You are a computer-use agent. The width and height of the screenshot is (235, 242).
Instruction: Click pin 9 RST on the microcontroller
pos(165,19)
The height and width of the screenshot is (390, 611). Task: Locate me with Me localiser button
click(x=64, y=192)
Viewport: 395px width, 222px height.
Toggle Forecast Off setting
###
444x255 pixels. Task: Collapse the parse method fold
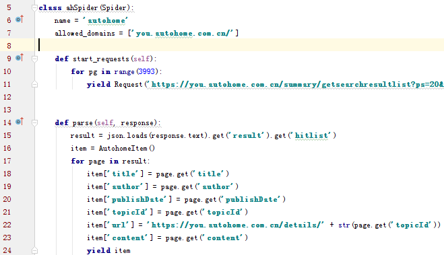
###
Exercise aim —
In the listing above, start at the line with "You are a computer-use", go on through the line with "Toggle Forecast Off setting", and copy each of those lines exactly; leave out all the rest.

Exercise solution —
You are a computer-use agent. The width and height of the screenshot is (235, 242).
Instruction: Click pin 9 RST on the microcontroller
pos(165,19)
The height and width of the screenshot is (390, 611). Task: Locate me with Me localiser button
click(x=64, y=192)
Viewport: 395px width, 222px height.
Toggle Forecast Off setting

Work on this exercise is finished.